-- RECORDS FOR THE EXERCISE follows --
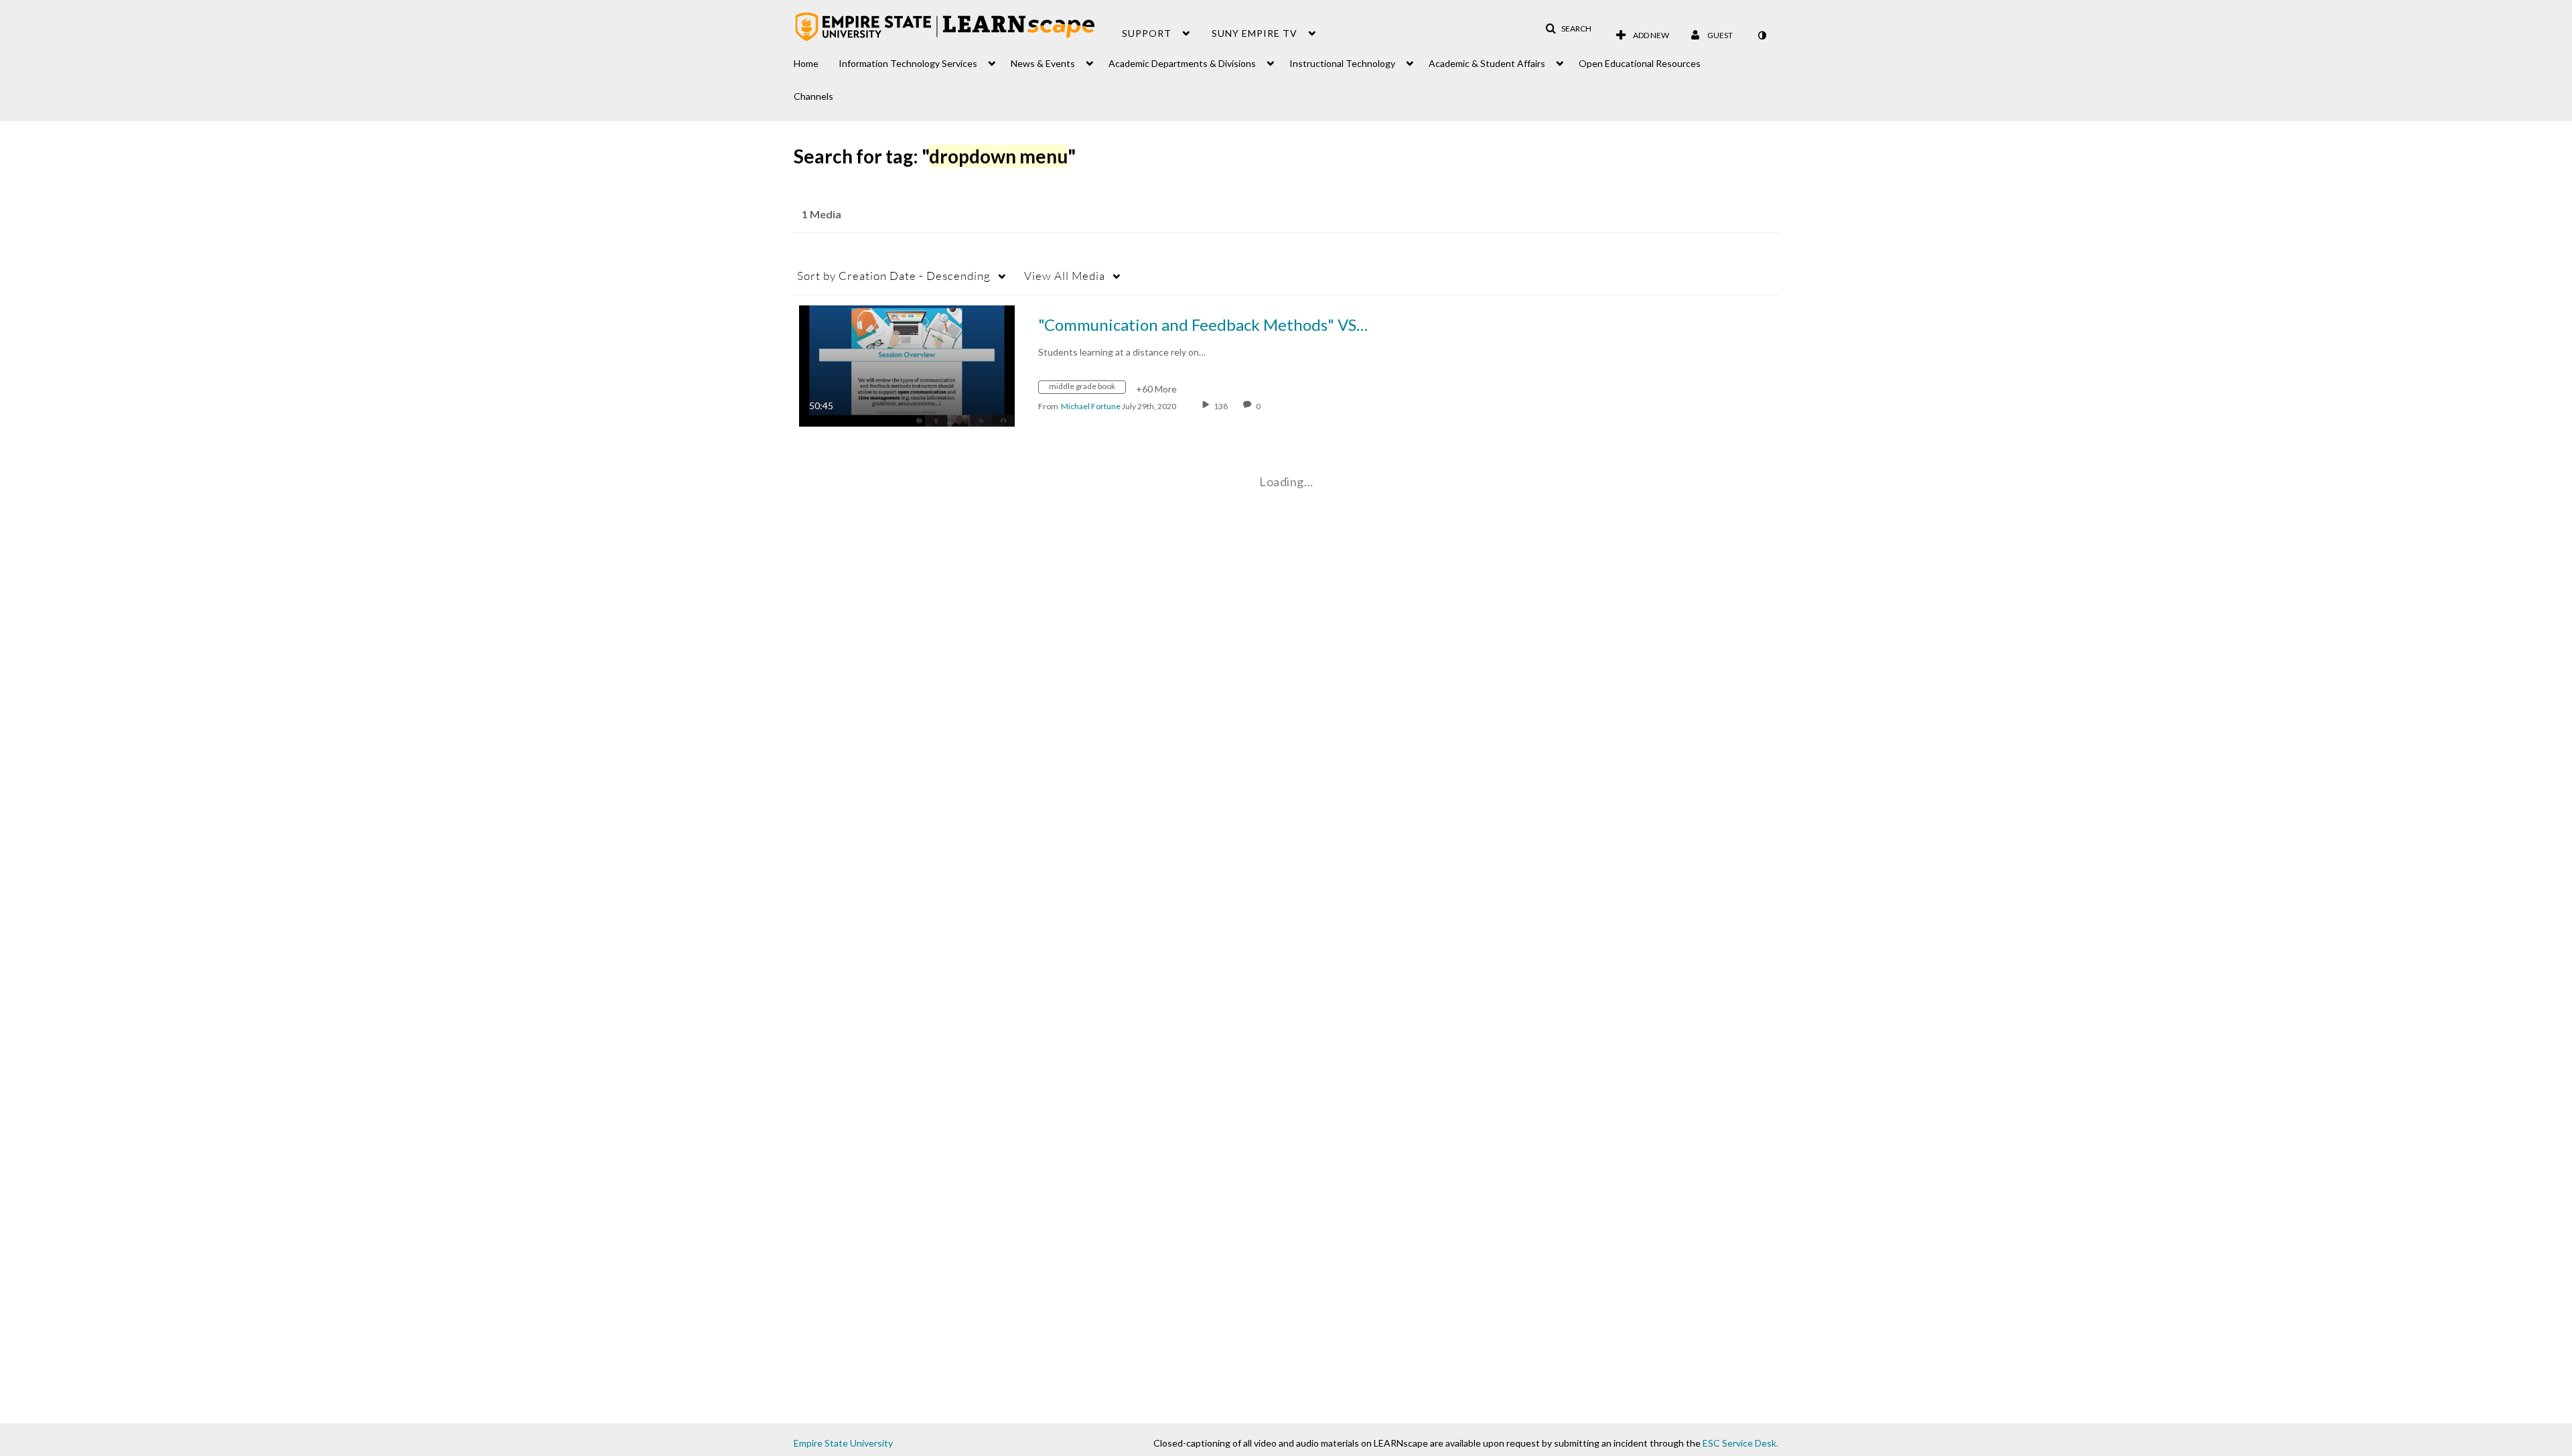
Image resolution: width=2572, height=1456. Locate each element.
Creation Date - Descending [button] (894, 276)
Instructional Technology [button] (1342, 63)
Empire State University (843, 1443)
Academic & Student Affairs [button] (1487, 63)
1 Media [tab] (821, 214)
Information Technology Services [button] (908, 63)
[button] (1568, 29)
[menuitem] (816, 60)
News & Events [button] (1043, 63)
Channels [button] (813, 96)
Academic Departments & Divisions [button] (1182, 63)
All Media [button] (1064, 276)
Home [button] (806, 63)
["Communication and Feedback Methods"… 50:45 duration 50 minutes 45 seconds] (907, 364)
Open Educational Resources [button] (1640, 63)
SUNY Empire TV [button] (1254, 33)
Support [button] (1146, 33)
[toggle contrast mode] (1761, 35)
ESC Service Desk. (1740, 1443)
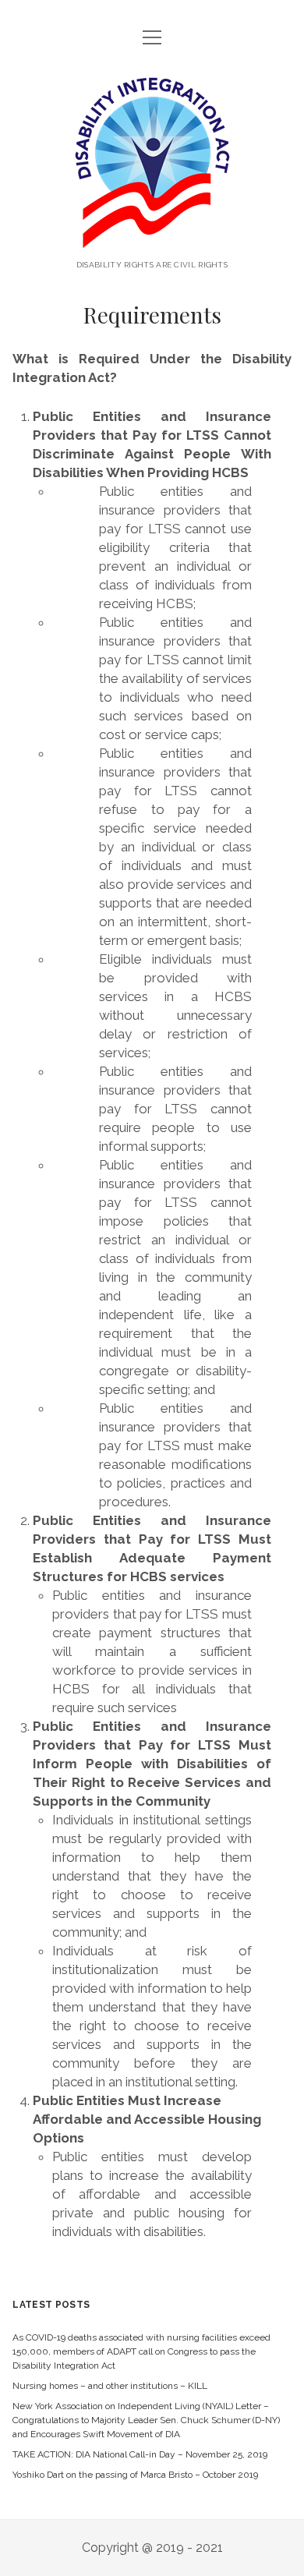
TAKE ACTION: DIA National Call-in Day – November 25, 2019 (139, 2454)
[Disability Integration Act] (152, 238)
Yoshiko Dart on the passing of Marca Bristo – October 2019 (135, 2474)
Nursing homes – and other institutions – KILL (109, 2385)
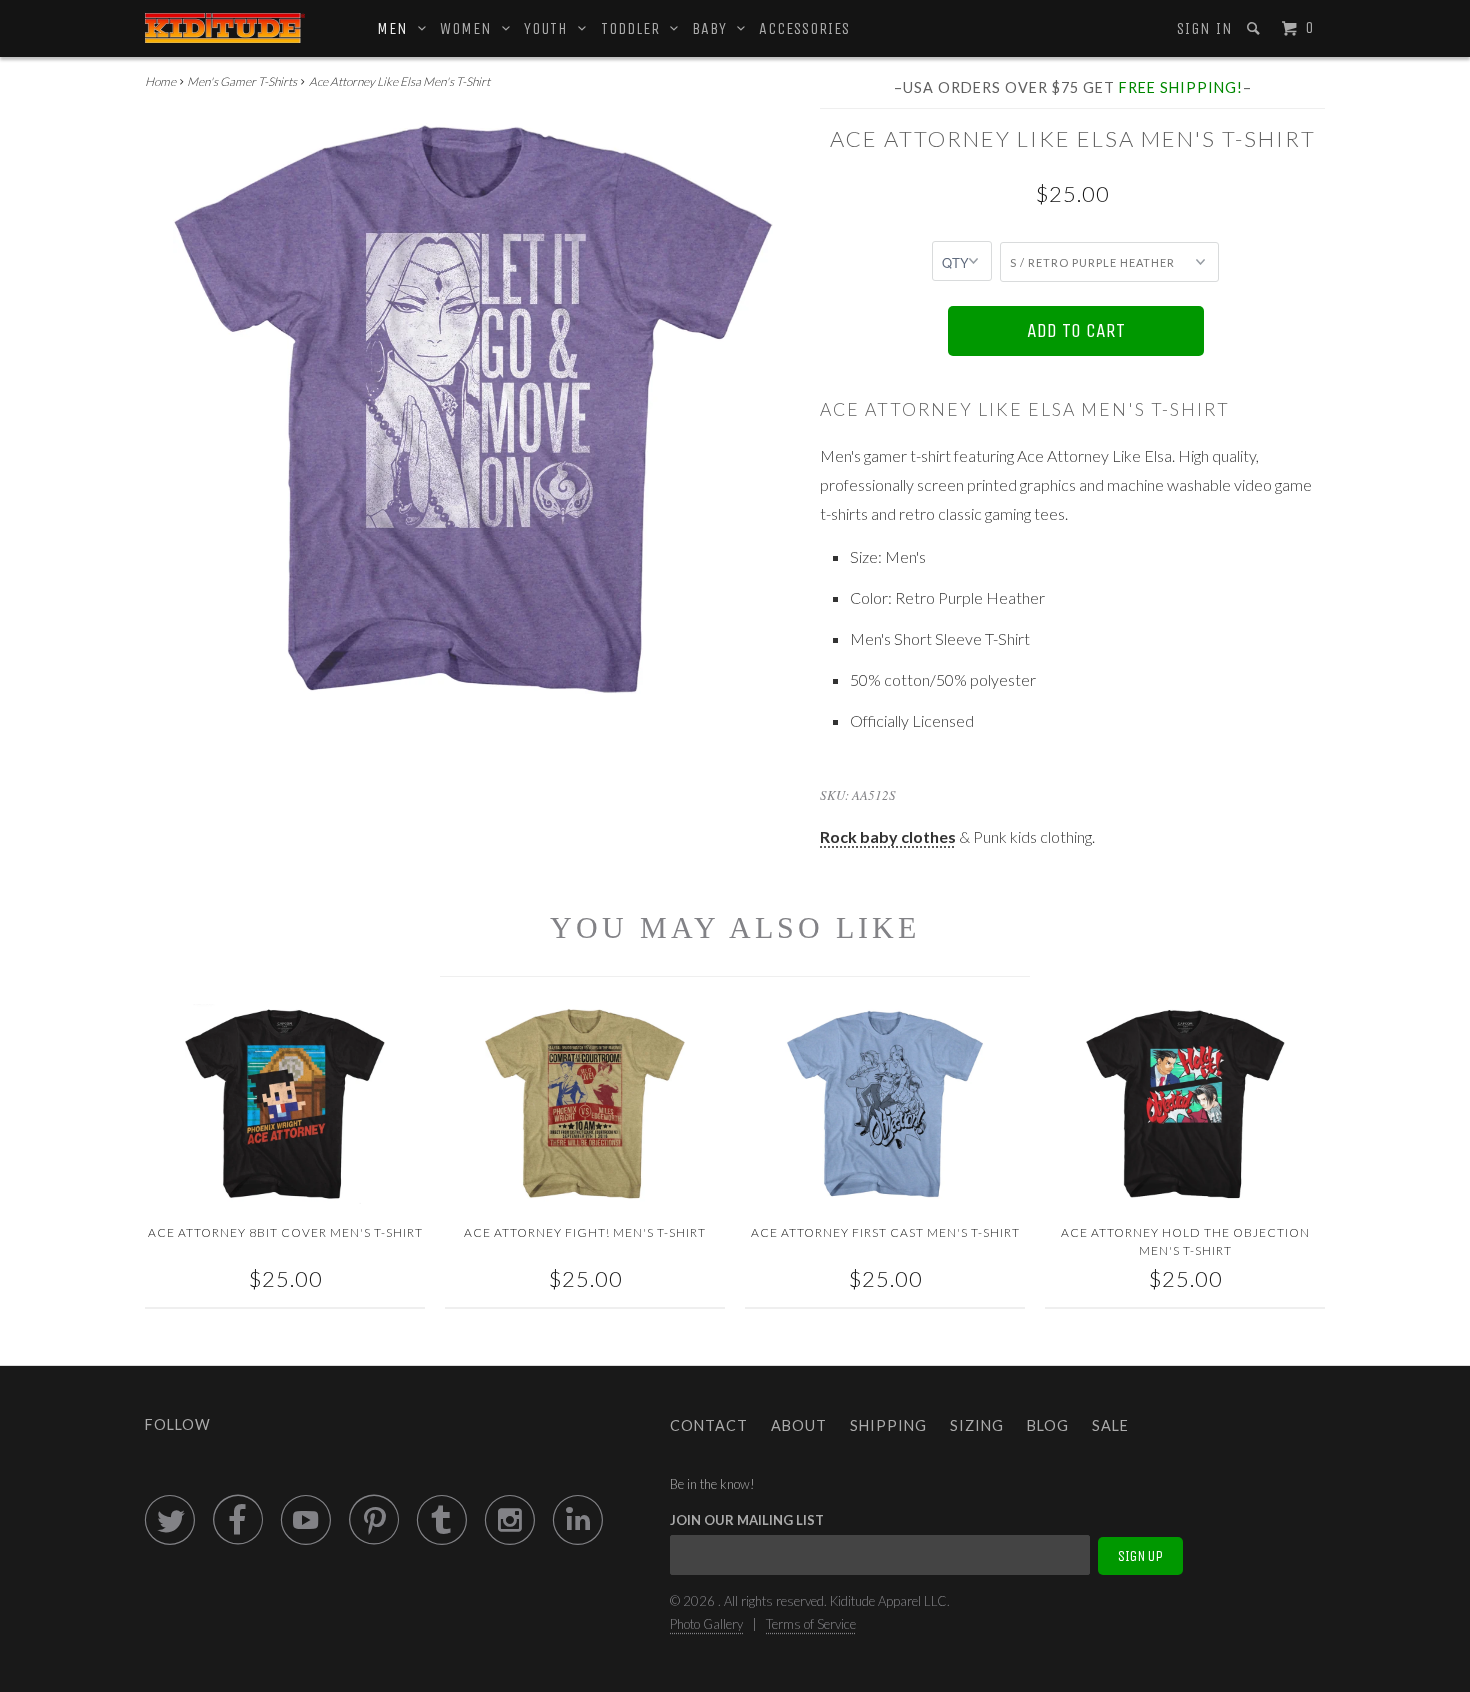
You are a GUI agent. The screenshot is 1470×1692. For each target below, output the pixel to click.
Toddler (635, 28)
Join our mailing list (747, 1520)
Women (471, 28)
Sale (1110, 1425)
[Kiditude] (225, 28)
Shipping (888, 1425)
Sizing (977, 1425)
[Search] (1255, 28)
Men (397, 28)
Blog (1048, 1425)
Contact (709, 1425)
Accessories (804, 28)
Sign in (1205, 28)
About (799, 1425)
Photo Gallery (706, 1624)
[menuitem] (1203, 29)
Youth (551, 28)
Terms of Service (811, 1624)
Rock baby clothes (888, 836)
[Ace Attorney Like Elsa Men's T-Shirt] (472, 409)
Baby (714, 28)
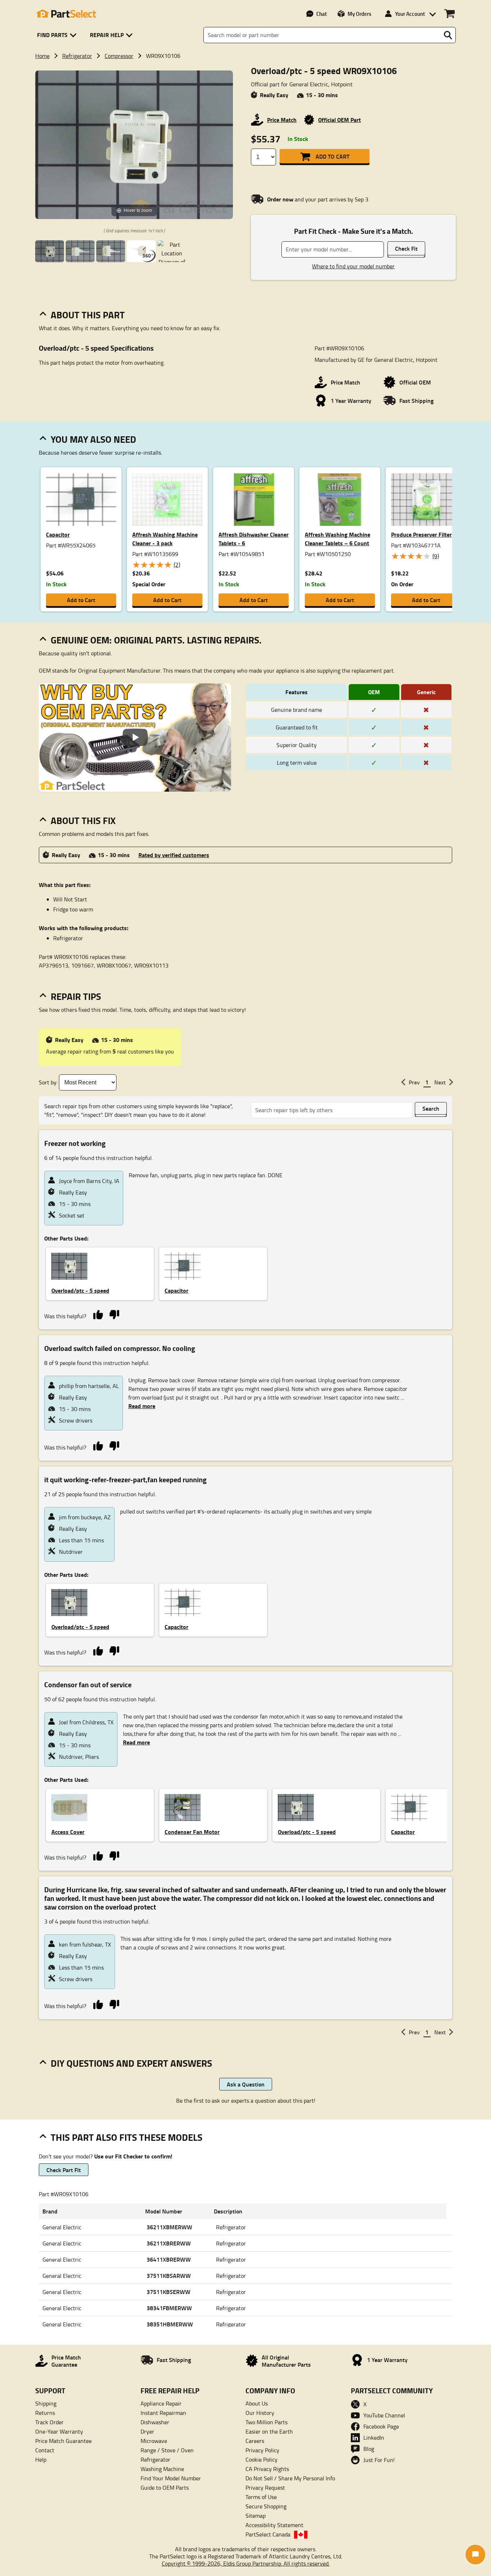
-- RECORDS FOR THE EXERCISE concluded --
WHAT TO WORK ON = For this exercise, transcribe the data exactly but without its pictures.

EXERCISE SOLUTION =
Image resolution: width=2572, height=1456. Locate each element.
Creation Date - Descending [button] (894, 276)
Instructional Technology [button] (1342, 63)
Empire State University (843, 1443)
Academic & Student Affairs [button] (1487, 63)
1 Media [tab] (821, 214)
Information Technology Services [button] (908, 63)
[button] (1568, 29)
[menuitem] (816, 60)
News & Events [button] (1043, 63)
Channels [button] (813, 96)
Academic Departments & Divisions [button] (1182, 63)
All Media [button] (1064, 276)
Home [button] (806, 63)
["Communication and Feedback Methods"… 50:45 duration 50 minutes 45 seconds] (907, 364)
Open Educational Resources [button] (1640, 63)
SUNY Empire TV [button] (1254, 33)
Support [button] (1146, 33)
[toggle contrast mode] (1761, 35)
ESC Service Desk. (1740, 1443)
TAKE ACTION: DIA National Call-in Day – November 25, 2019 (139, 2454)
[Disability Integration Act] (152, 238)
Yoshiko Dart on the passing of Marca Bristo – October 2019 (135, 2474)
Nursing homes – and other institutions – KILL (109, 2385)
You are a GUI agent. The screenshot is 1470×1692. For each target below, output the pixel to click.
Toddler (635, 28)
Join our mailing list (747, 1520)
Women (471, 28)
Sale (1110, 1425)
[Kiditude] (225, 28)
Shipping (888, 1425)
Sizing (977, 1425)
[Search] (1255, 28)
Men (397, 28)
Blog (1048, 1425)
Contact (709, 1425)
Accessories (804, 28)
Sign in (1205, 28)
About (799, 1425)
Photo Gallery (706, 1624)
[menuitem] (1203, 29)
Youth (551, 28)
Terms of Service (811, 1624)
Rock baby clothes (888, 836)
[Ace Attorney Like Elsa Men's T-Shirt] (472, 409)
Baby (714, 28)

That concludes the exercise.